▸ **How to complete this task**
The output must be exactly the lines from the "You are a computer-use agent. 644x213 pixels." line through the end of the listing below, with no picture included.

[[ Listed entries open ]]

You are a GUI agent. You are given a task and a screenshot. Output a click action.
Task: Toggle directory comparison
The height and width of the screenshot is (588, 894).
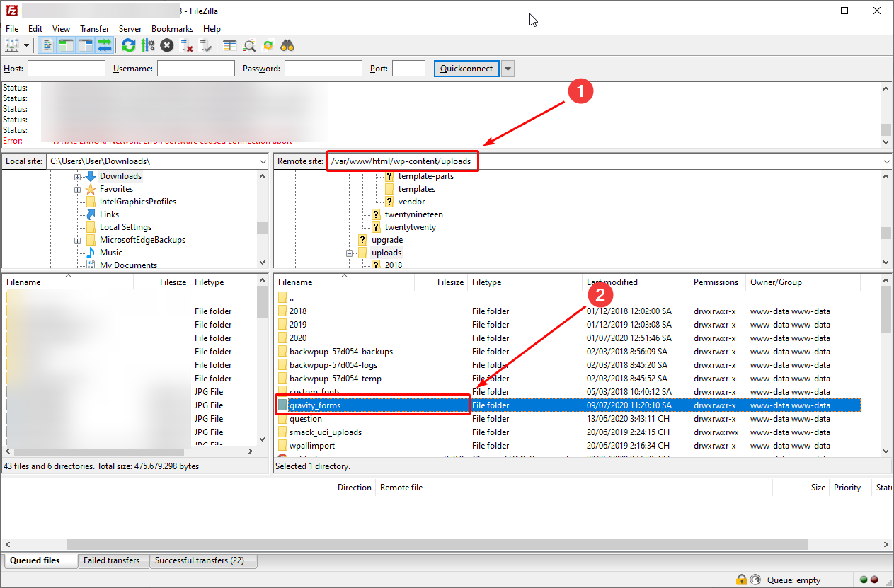click(x=249, y=45)
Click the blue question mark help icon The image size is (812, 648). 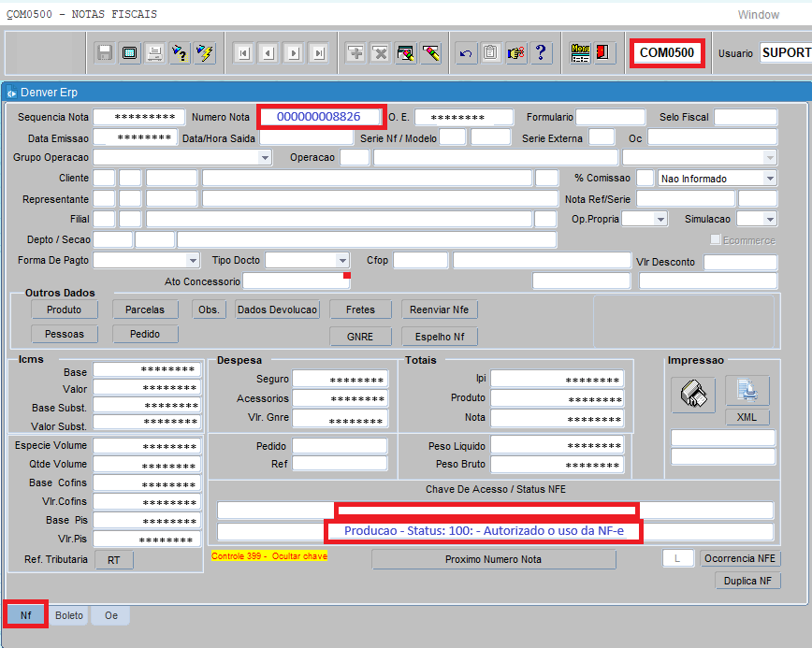click(540, 53)
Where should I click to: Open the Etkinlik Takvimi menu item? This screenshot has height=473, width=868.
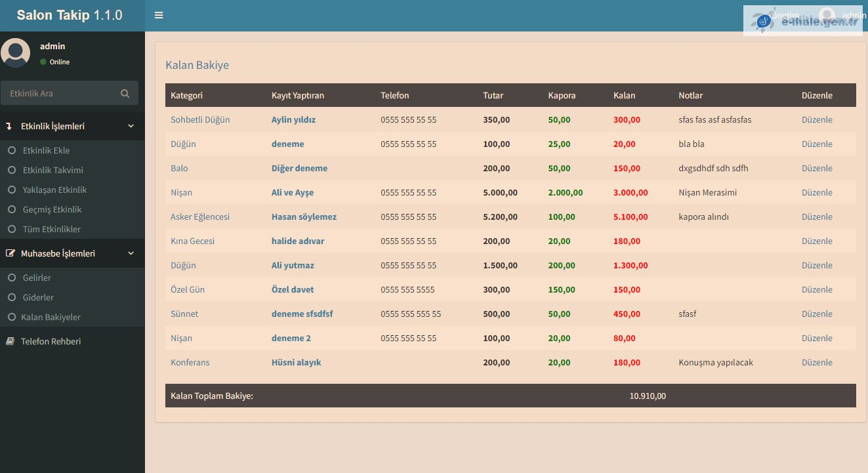tap(52, 170)
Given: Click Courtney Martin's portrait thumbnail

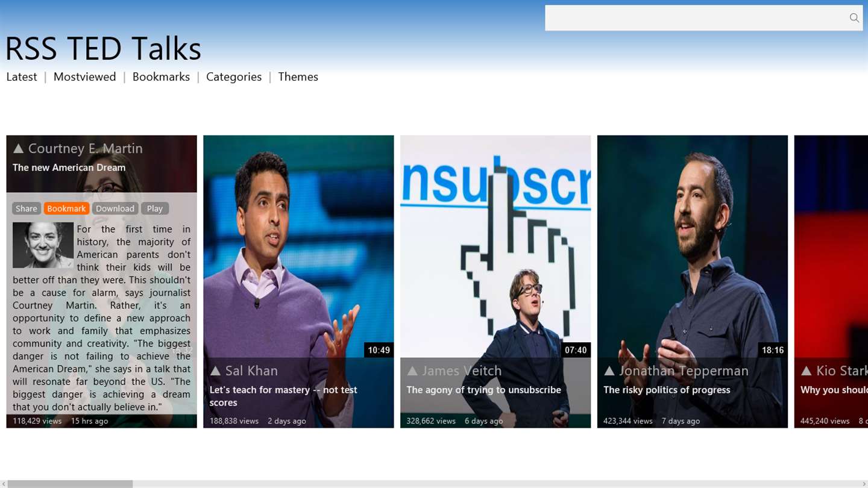Looking at the screenshot, I should click(x=43, y=245).
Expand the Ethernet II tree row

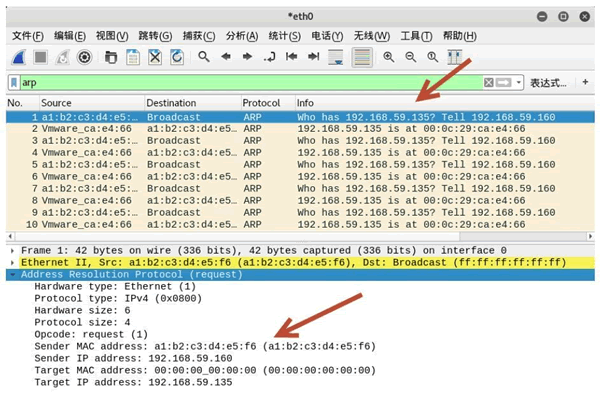(13, 263)
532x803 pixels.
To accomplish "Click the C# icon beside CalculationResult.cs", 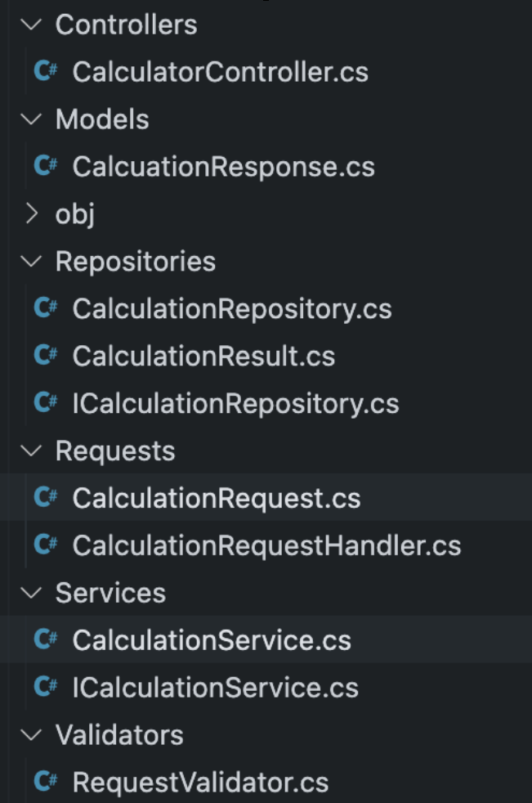I will pos(45,356).
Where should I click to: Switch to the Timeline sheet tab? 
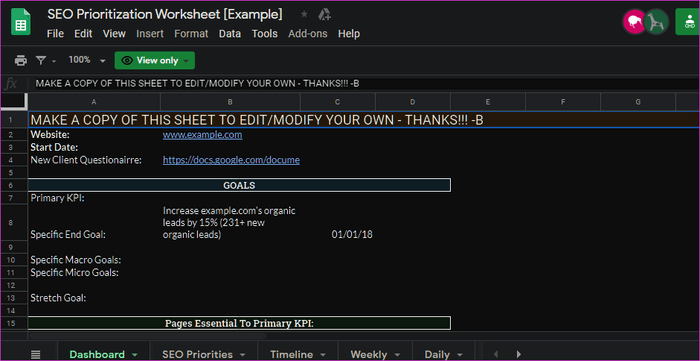tap(292, 354)
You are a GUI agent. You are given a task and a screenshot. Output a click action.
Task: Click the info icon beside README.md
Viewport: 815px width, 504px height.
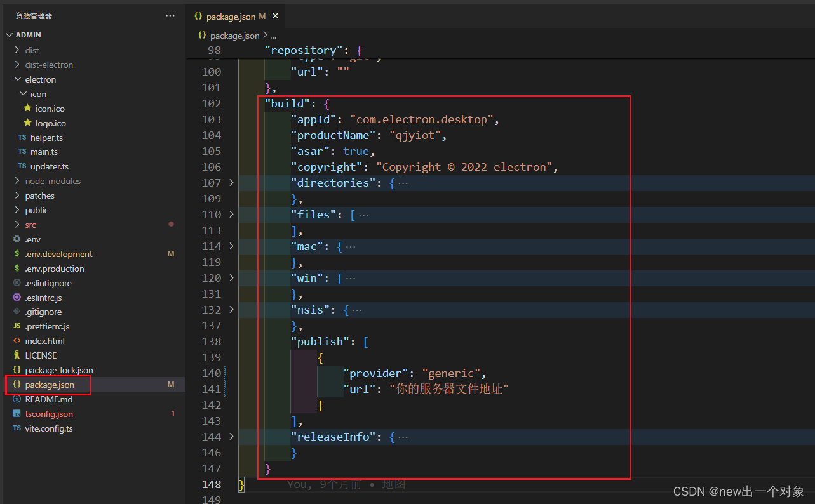tap(18, 399)
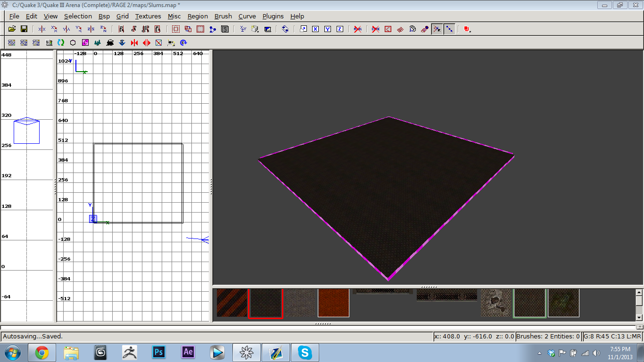644x362 pixels.
Task: Open the Textures menu
Action: (148, 16)
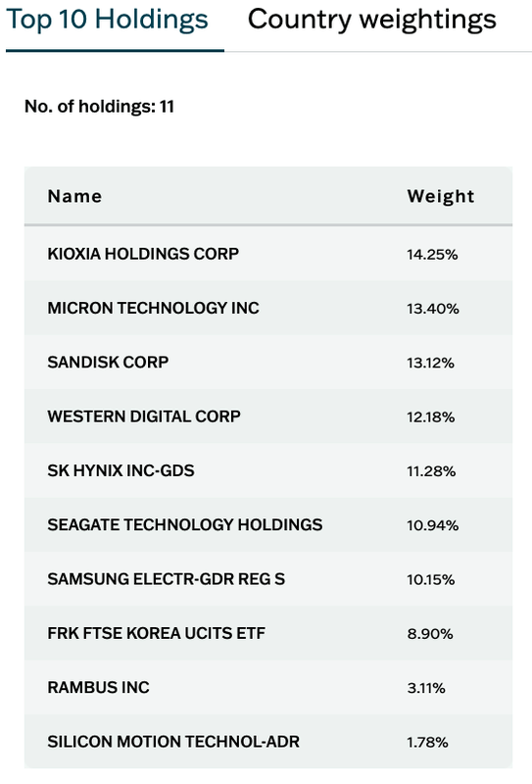This screenshot has width=532, height=784.
Task: Click SILICON MOTION TECHNOL-ADR entry
Action: coord(173,742)
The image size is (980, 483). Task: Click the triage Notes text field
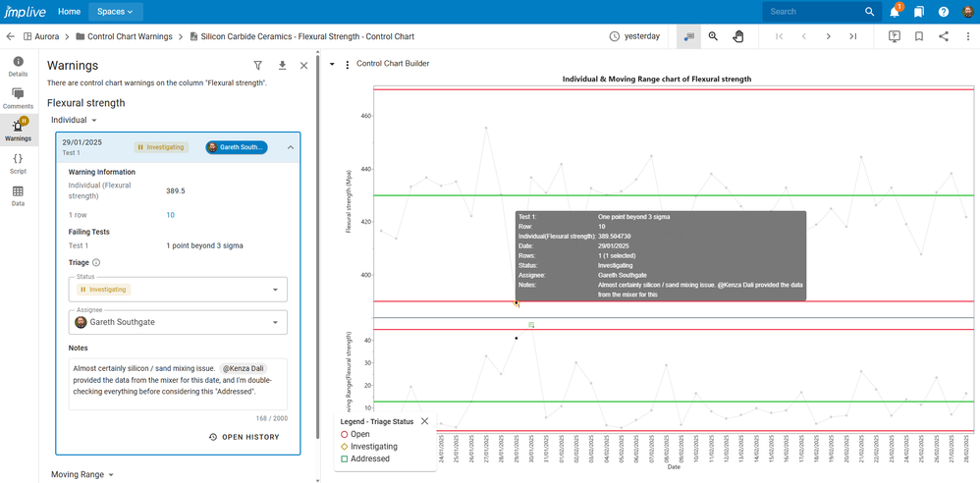coord(178,381)
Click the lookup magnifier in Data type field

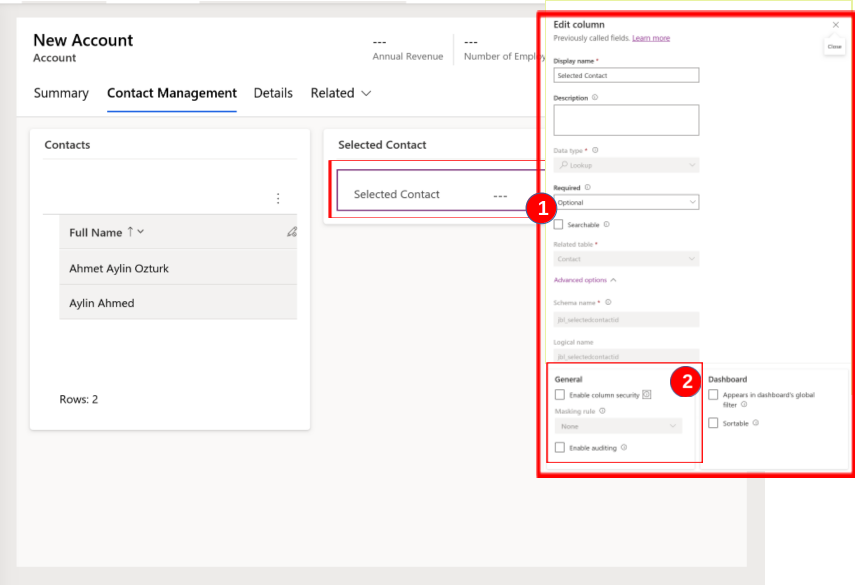click(564, 164)
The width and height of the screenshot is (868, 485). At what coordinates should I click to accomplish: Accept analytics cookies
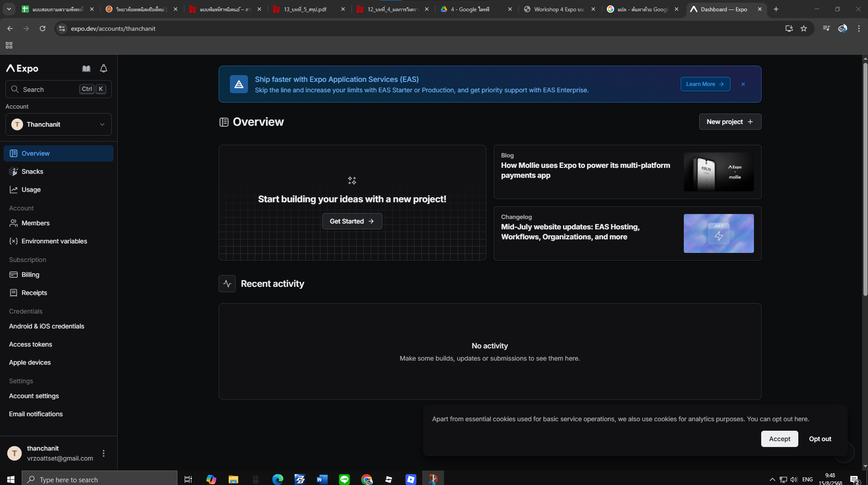(779, 439)
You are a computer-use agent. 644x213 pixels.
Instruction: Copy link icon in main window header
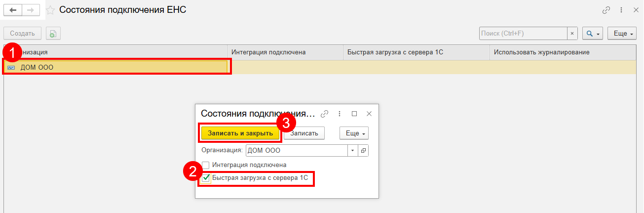[x=606, y=10]
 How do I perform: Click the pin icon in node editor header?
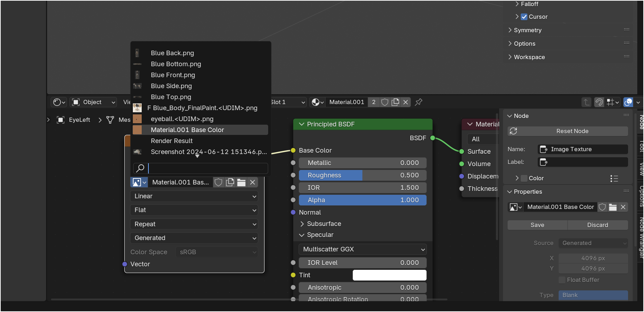[418, 102]
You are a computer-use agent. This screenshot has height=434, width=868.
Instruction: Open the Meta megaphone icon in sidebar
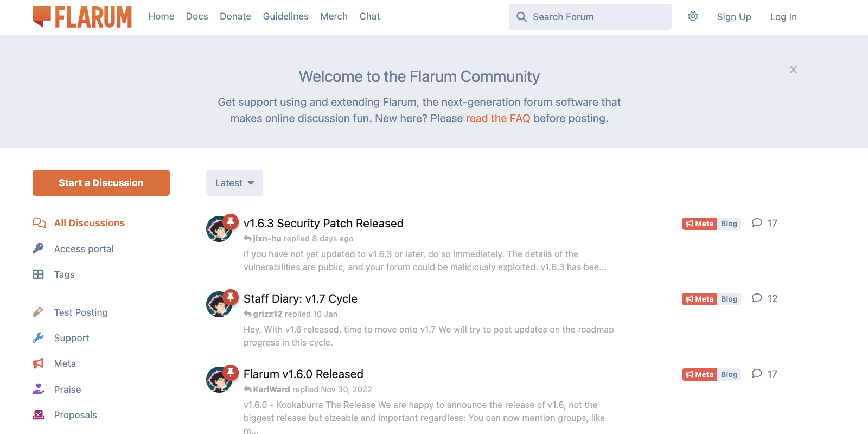[38, 363]
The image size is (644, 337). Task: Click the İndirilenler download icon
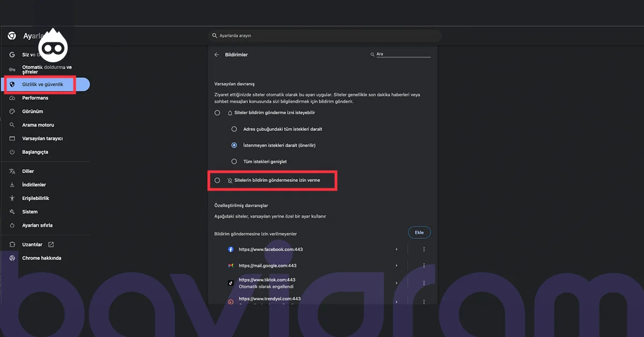coord(12,184)
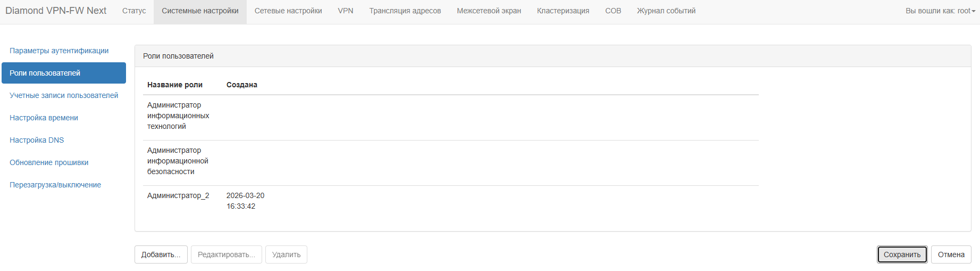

[[ Listed entries closed ]]

▸ **Reply to the exercise**
You are a computer-use agent. 644x213 pixels.
Instruction: Copy link icon in main window header
[x=606, y=10]
 How do I perform: Click the pin icon in node editor header?
[418, 102]
You are a computer-use agent. This screenshot has height=434, width=868.
Instruction: Open the Meta megaphone icon in sidebar
[38, 363]
The image size is (644, 337). Task: Click the İndirilenler download icon
coord(12,184)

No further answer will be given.